WORK TO BE COMPLETED: Starting at the line that has "Locate an element" and continuing to the end of the listing, write those lines out again with "screenshot" swapped for "image" and nothing else changed, leaving out the pictures.

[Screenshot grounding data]
---

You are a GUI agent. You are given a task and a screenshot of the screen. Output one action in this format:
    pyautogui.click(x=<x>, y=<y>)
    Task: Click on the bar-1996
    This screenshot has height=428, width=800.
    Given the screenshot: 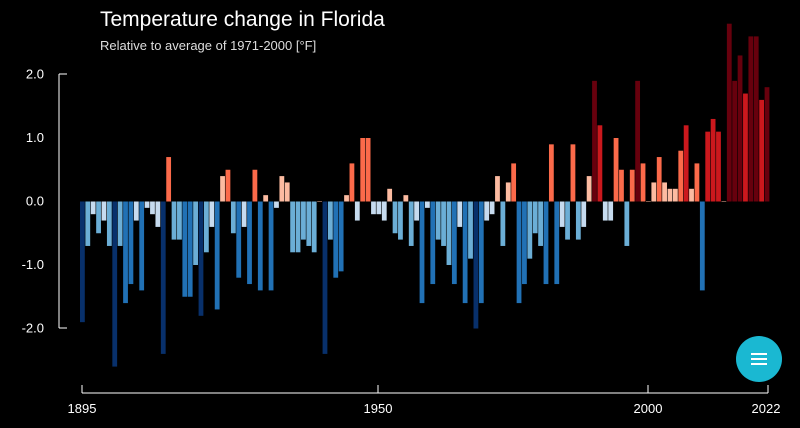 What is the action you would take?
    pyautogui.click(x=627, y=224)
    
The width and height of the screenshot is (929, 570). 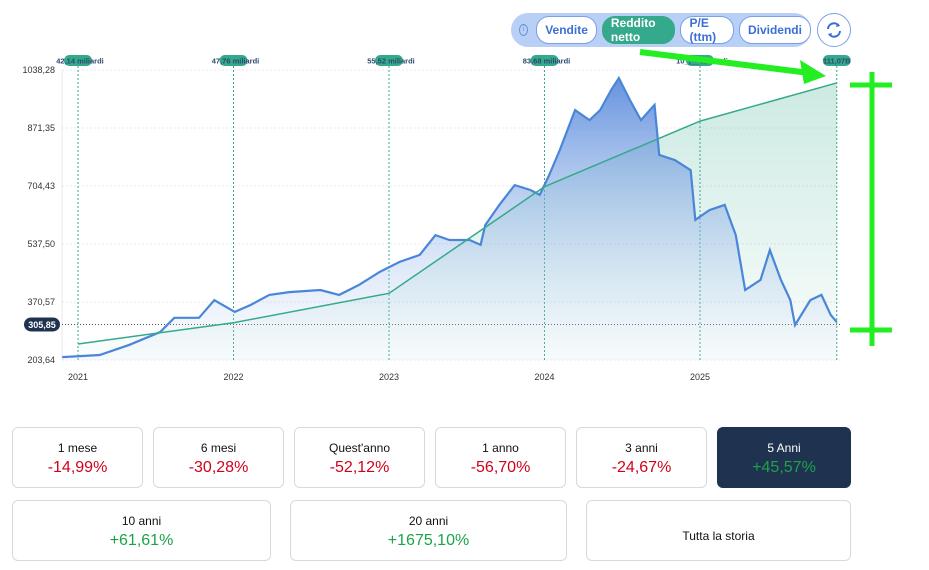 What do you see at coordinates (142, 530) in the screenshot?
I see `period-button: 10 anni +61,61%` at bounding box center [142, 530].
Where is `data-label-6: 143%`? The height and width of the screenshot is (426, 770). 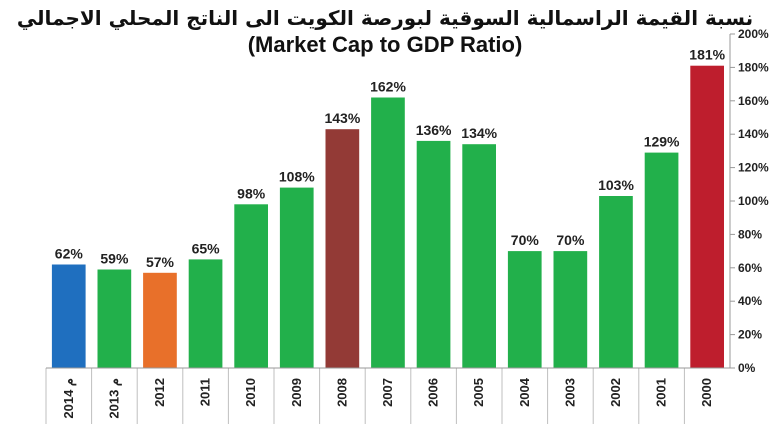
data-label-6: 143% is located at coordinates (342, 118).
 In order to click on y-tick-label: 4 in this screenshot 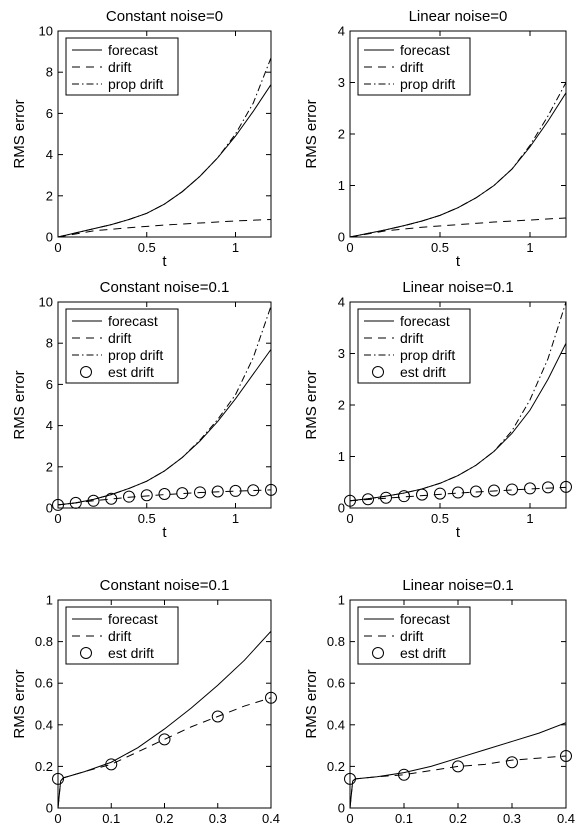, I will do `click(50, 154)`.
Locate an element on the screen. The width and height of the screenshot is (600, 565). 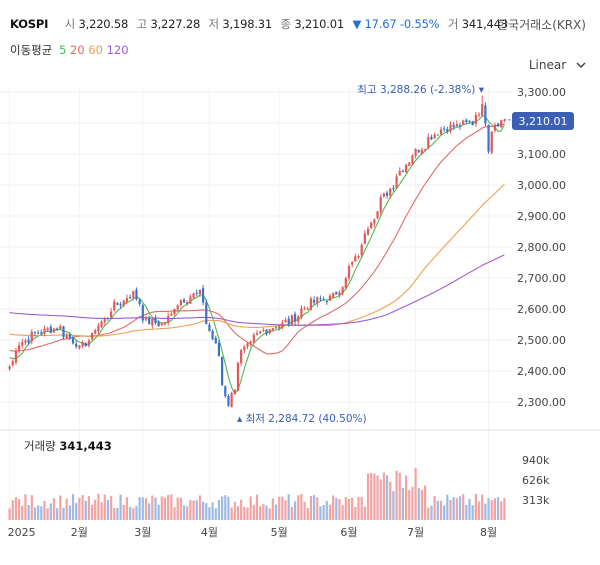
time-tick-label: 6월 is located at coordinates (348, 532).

---

EXERCISE OUTPUT:
Locate an element on the screen. The width and height of the image is (600, 565). 
time-tick-label: 6월 is located at coordinates (348, 532).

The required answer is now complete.